Justice Ogola considered the report’s findings that Mr Mzuri, like his name would suggest, was a transformed person in charge of a prison prayer group.

He was also in charge of elderly convicts and had attained Grade 1 in tailoring.

“During the probation, the petitioner shall not be engaged in any offence and if he does, the suspended sentence will automatically lapse and he will be taken to Shimo la Tewa prison to serve the balance of the sentence,” said Justice Ogola.

Through his lawyer William Wameyo, Mr Mzuri, while regretting murdering his wife, described the incident as a crime of passion committed in the heat of an argument.

Mr Wameyo had argued that the petitioner had not been involved in any crime before the incident and that he was remorseful.

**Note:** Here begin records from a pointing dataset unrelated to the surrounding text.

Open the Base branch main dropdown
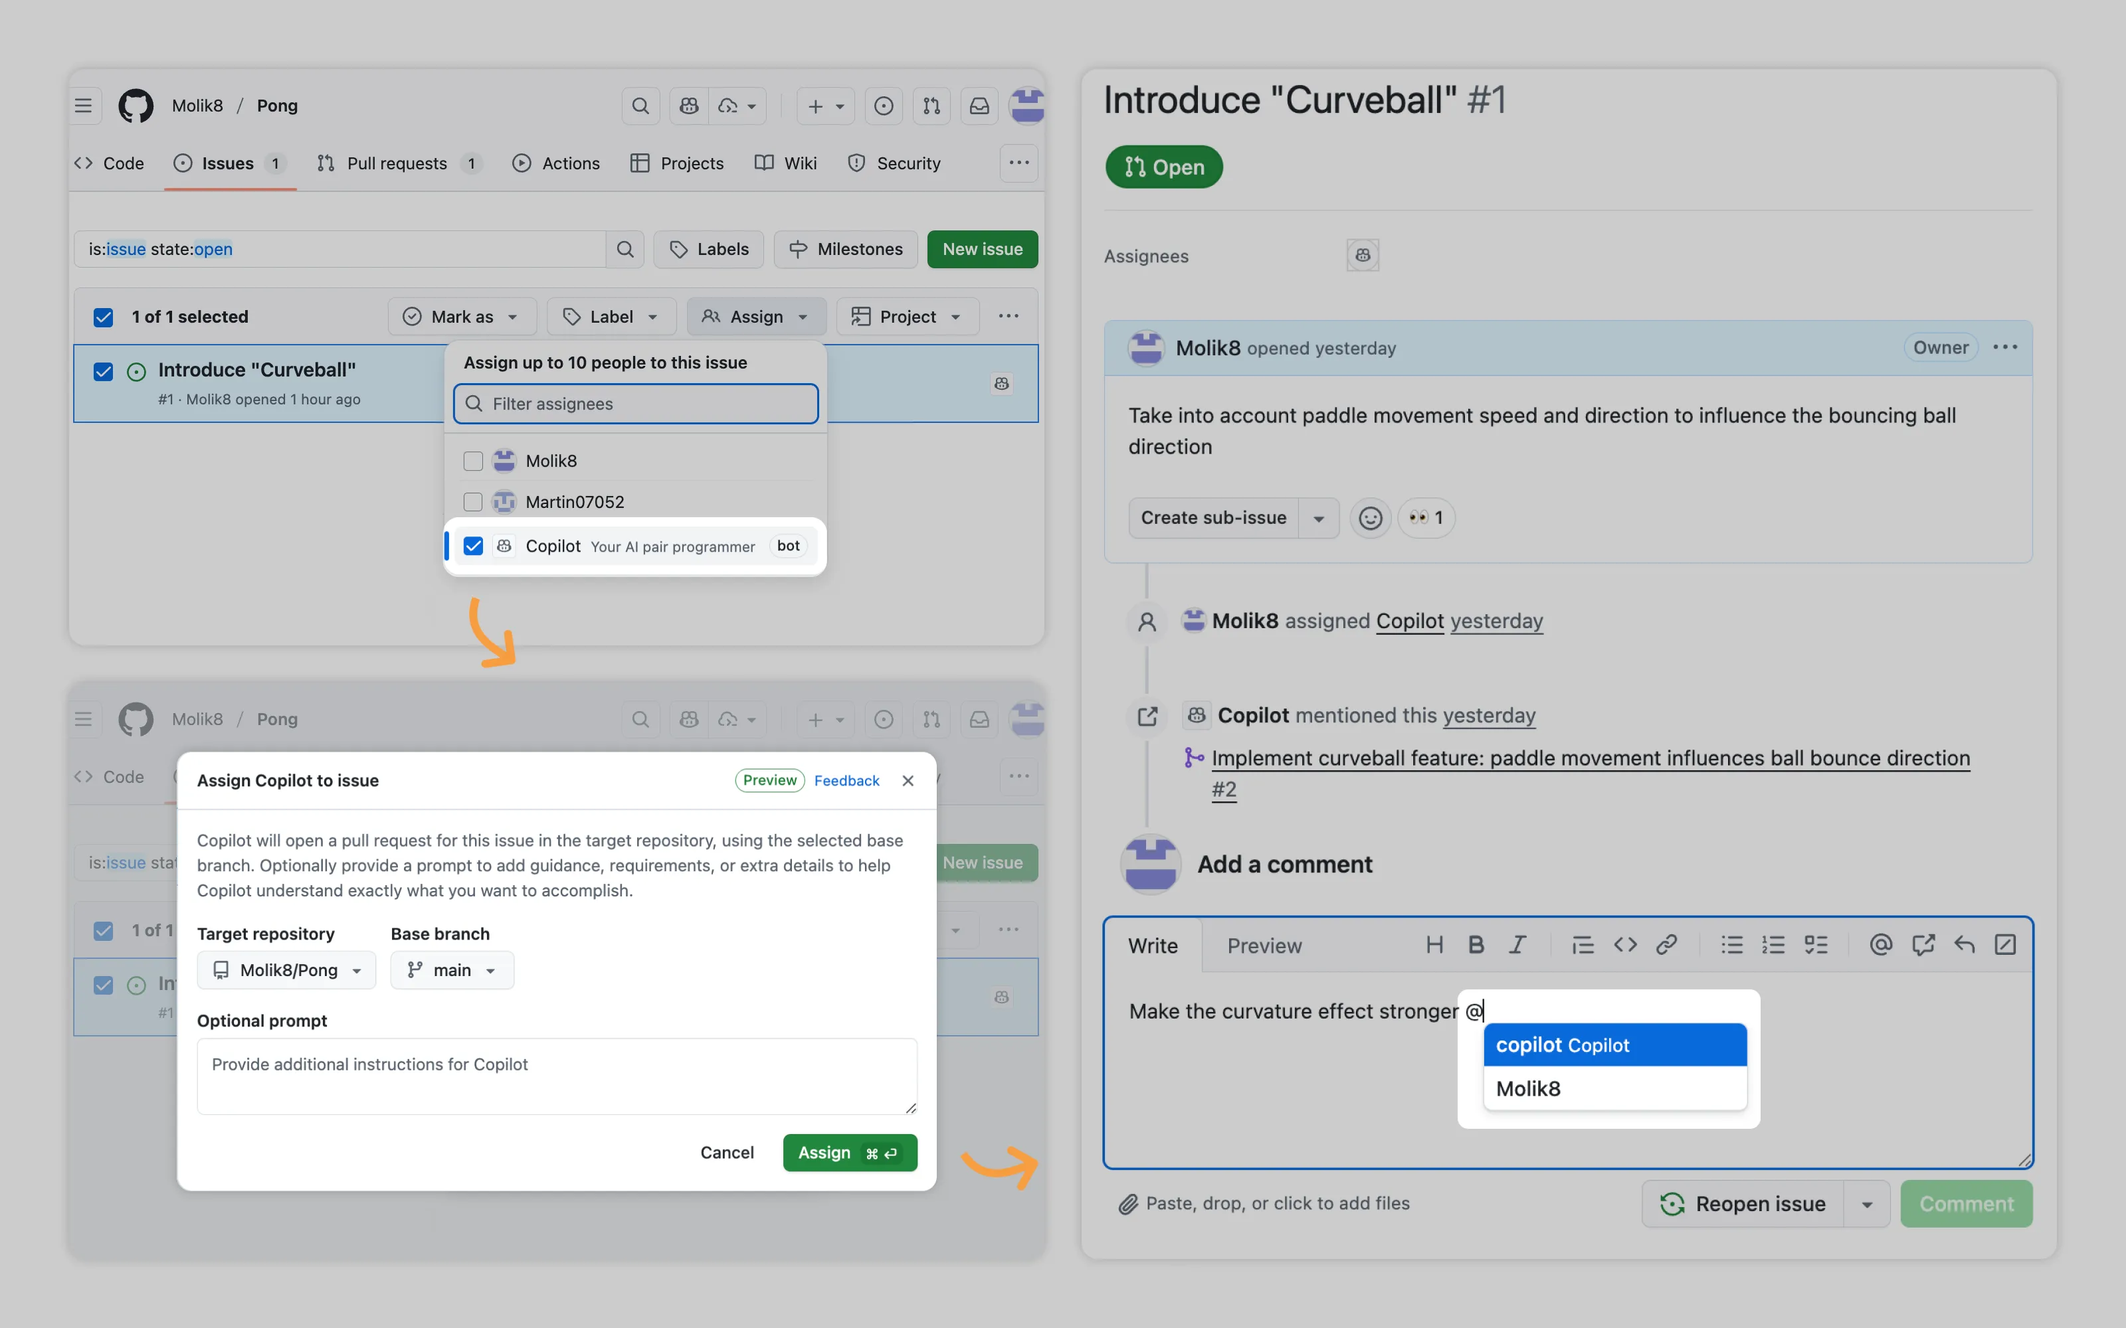Image resolution: width=2126 pixels, height=1328 pixels. point(452,971)
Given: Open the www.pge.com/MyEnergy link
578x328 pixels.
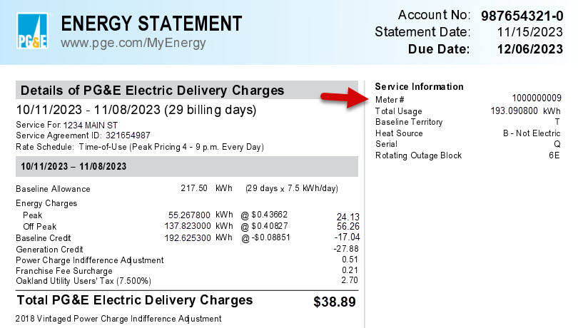Looking at the screenshot, I should click(x=133, y=43).
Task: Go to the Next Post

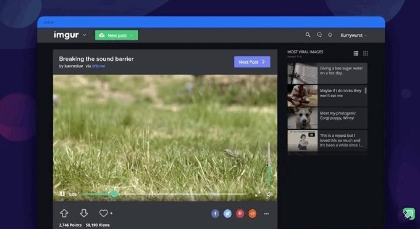Action: pyautogui.click(x=252, y=62)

The court was also told that Mr Mzuri regretted his past and continued to suffer over the incident.


In another petition, Mr George Ochieng got a reprieve after his death sentence was commuted to 15 years’ imprisonment, three of which he will serve under probation.

Mr Ochieng, who has already served 12 years at the same prison, is also a beneficiary of the Supreme Court decision.

In December 2017, the Supreme Court declared the mandatory nature of death sentence as provided under the Penal Code unconstitutional.

Mr Ochieng told the court that he has since reformed and is a law-abiding citizen.

Justice Ogola directed the probation officer in charge of Kisauni sub-county where Mr Ochieng comes from to supervise his order on probation.

The judge also warned Mr Ochieng against engaging in any offence during the probation, failing which the suspended sentence will automatically lapse and he will be taken back to prison.

According to a probation officer’s report filed in court, Mr Ochieng’s parents died while he was in jail and his wife is engaged in fish hawking in Kisauni.

The report recommended that the petitioner be received by his family and the community since victims of his offence no longer live where the robbery took place and his family moved away.


The Director of Public Prosecutions, through prosecutor Japheth Isaboke, said the petitioner was a member of a gang of robbers and the punishment should seek to deter the offence.

But the judge considered the fact that the convict had reformed and the sickness afflicting him, and sentenced him to 17 years in jail, five of which should be suspended and on probation.

In the case of Philip Nzaka Watu, who murdered a dumb and deaf person, the death sentence was reduced to 35 years’ imprisonment, including those he had spent in prison, with no option of a suspended sentence.

“The sentence must be one to deter, a message must be sent to would be offenders that premeditated murder must be punished,” said Justice Ogola.

The judge noted that the death sentence imposed on Mr Watu, who has already served five years in prison, must be replaced by one that reflects the gravity of the offence.

Before December 14, 2017, the fate of murder and robbery with violence suspects was sealed once they were convicted and sentenced to death.


Since no executions have been carried out in the country since 1987, death row convicts, commonly referred to as condemned prisoners, were left to die a natural death while in prison.

However, after the Supreme Court decision, the convicts got a new lease of life with the prospects of reduced sentences and freedom.

The Supreme Court, however said their order does not disturb the validity of the death sentence as contemplated under Article 26 (3) of the Constitution.

Subsequent to the decision, hundreds of death row convicts filed petitions at the constitutional division of the High Court seeking rehearing of their sentences.

The High Court referred robbery with violence matters to magistrate’s courts where the convicts had been initially tried and convicted for rehearing of the sentences, while it dealt with murder convicts.